This application claims the benefit of priority to Taiwan Patent Application No. 109138842, filed on Nov. 6, 2020. The entire content of the above identified application is incorporated herein by reference.
Some references, which may include patents, patent applications and various publications, may be cited and discussed in the description of this disclosure. The citation and/or discussion of such references is provided merely to clarify the description of the present disclosure and is not an admission that any such reference is “prior art” to the disclosure described herein. All references cited and discussed in this specification are incorporated herein by reference in their entireties and to the same extent as if each reference was individually incorporated by reference.
The present disclosure relates to neural architecture search (NAS), and more particularly to a portable device and a method using an accelerated network search architecture.
A neural network search architecture is searched according to a given search strategy in a preset search space. A machine is often used to train an optimal mode based on the searched neural network search architecture. The optimal model can be evaluated according to evaluation metrics. It is well known that complex computing operations need to be executed to train a model multiple times, so as to finally obtain the optimal model having best quality. However, many clients do not own computing devices that are capable of executing the complex computing operations, and yet the clients must protect their confidential information from being leaked to an external search platform. Therefore, the neural network search architecture matched with the client device cannot be precisely searched and computed according to the confidential information of the client. As a result, the trained model has poor quality and is not suitable for being used by the client device. Further, an actual performance of the client device executing the trained model cannot be accurately analyzed and modified in real time.
In response to the above-referenced technical inadequacies, the present disclosure provides a portable device using an accelerated network search architecture. The portable device includes a portable media component and a server. The portable media component is configured to output an identification signal when the portable media component is connected to a client device. The server is connected to the portable media component and configured to identify the identification signal. After the identification signal is successfully identified by the server, the server provides an accelerated network search platform. The server collects data characteristics that are described in a high-level language by a client from the client device through the accelerated network search platform. The server generates an agent dataset based on the data characteristics from the client device. The server looks up a dataset that has characteristics similar to the data characteristics described by the client from a computing resource in a data center through the accelerated network search platform according to the agent dataset. The server searches a large amount of neural network architectures from the computing resource through the accelerated network search platform. The server selects one of the neural network architectures according to the dataset that is looked up from the computing resource. The server outputs a candidate model according to the one of the neural network architectures. The client device generates performance data according to actual performance of a hardware of the client device executing the candidate model. A client program is installed on a target platform by the client device. The client device dynamically updates and outputs the performance data to the server via the client program. The server modifies the candidate model multiple times according to the performance data that is updated multiple times to finally train an optimized model. The server provides the optimized model to the client device, and the optimized model is executed on the client device.

· · · · · · ·

→ **Written request 1**
In the patent text, what does the portable media component output when it is connected to a client device?
→ **Written request 2**
State whether each statement agrees with the patent text, answering yes or no and quoting the words of the text that decide it. (a) The server builds an agent dataset from the data characteristics supplied by the client device. (b) The optimized model is trained on the client device itself. (c) The Taiwan patent application was filed on Nov. 6, 2020.
→ **Written request 3**
Write the next part of the patent text on the accelerated network search architecture, beginning after its final sentence.

→ **Dataset section**
· · · · · · ·

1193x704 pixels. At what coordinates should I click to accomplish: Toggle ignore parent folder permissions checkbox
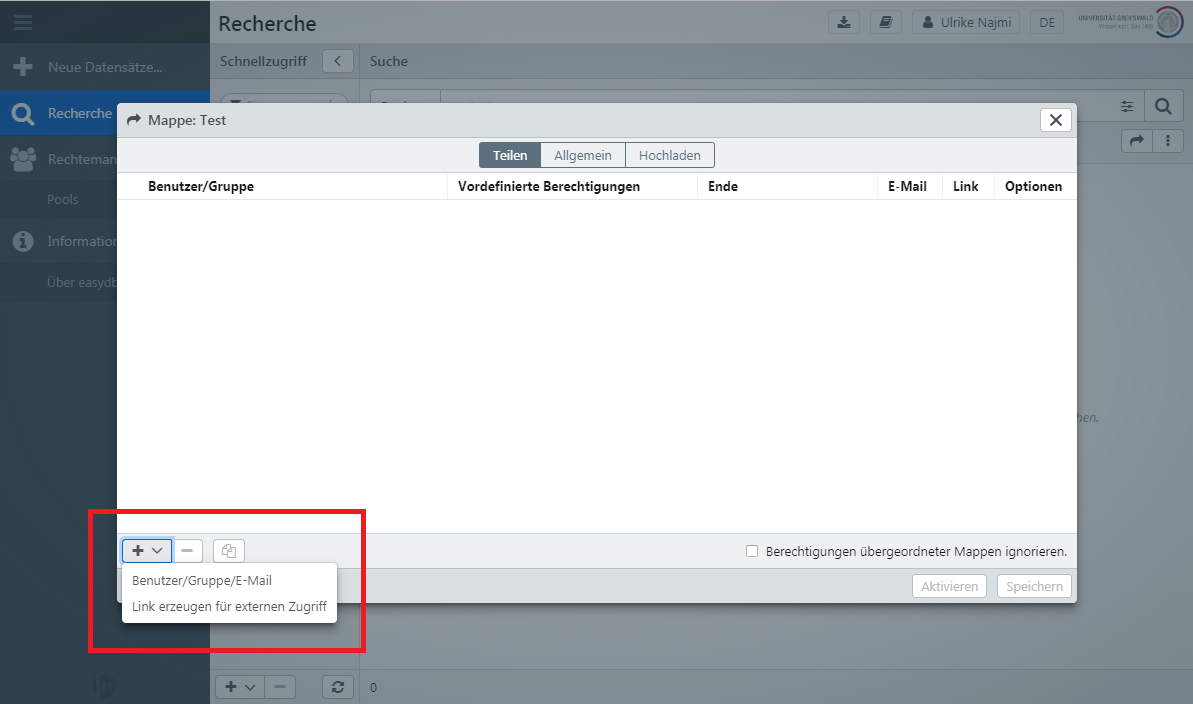[x=752, y=551]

· · · · · · ·

→ **Final result 1**
An identification signal.

→ **Final result 2**
(a) Yes: "The server generates an agent dataset based on the data characteristics from the client device."
(b) No: "The server modifies the candidate model multiple times according to the performance data that is updated multiple times to finally train an optimized model."
(c) Yes: "filed on Nov. 6, 2020"

→ **Final result 3**
In certain embodiments, the client program generates a performance metric according to the actual performance of the hardware of the client device executing the candidate model updated each time. The server provides a just-in-time performance model module configured to dynamically update a just-in-time performance model according to the performance metric that is updated each time. The candidate model is optimized according to the just-in-time performance model on the accelerated network search platform.
In certain embodiments, the just-in-time performance model module determines a difference between desired performance and the actual performance of the hardware of the client device executing the candidate model. The just-in-time performance model module outputs the difference to the server. The server searches another one of the neural network architectures from the computing resource through the accelerated network search platform according to the difference. The server trains the candidate model into the optimized model according to the another one of the neural network architectures.
In certain embodiments, the server is configured to obtain client requirement oriented information of the client from the client device. The server trains the optimized model according to the client requirement oriented information and provides the optimized model to the client device. The client requirement oriented information includes an accuracy, latency, throughput, memory access costs, a number of times of executing floating point operations per second, or any combination thereof.
In certain embodiments, the portable media component includes a USB flash drive, a tensor processing unit (TPU), a graphics processing unit (GPU), a field programmable gate array (FPGA) component, or any combination thereof.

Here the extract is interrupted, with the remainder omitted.